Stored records

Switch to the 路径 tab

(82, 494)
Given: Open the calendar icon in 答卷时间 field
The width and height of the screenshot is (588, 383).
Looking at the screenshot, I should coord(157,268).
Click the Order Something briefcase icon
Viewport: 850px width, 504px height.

--

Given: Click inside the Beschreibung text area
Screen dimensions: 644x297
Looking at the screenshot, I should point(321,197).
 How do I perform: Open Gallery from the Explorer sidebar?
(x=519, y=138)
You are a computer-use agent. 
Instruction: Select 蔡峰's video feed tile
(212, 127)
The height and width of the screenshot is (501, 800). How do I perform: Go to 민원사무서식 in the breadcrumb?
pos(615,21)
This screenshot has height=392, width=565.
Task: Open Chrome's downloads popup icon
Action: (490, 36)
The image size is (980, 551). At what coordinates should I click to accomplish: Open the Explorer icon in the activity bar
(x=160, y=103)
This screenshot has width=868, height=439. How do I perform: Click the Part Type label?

■ **Prompt**: Using the data above, tally each line that has the string "Given" and report only the sum.

■ **Written reply**: 2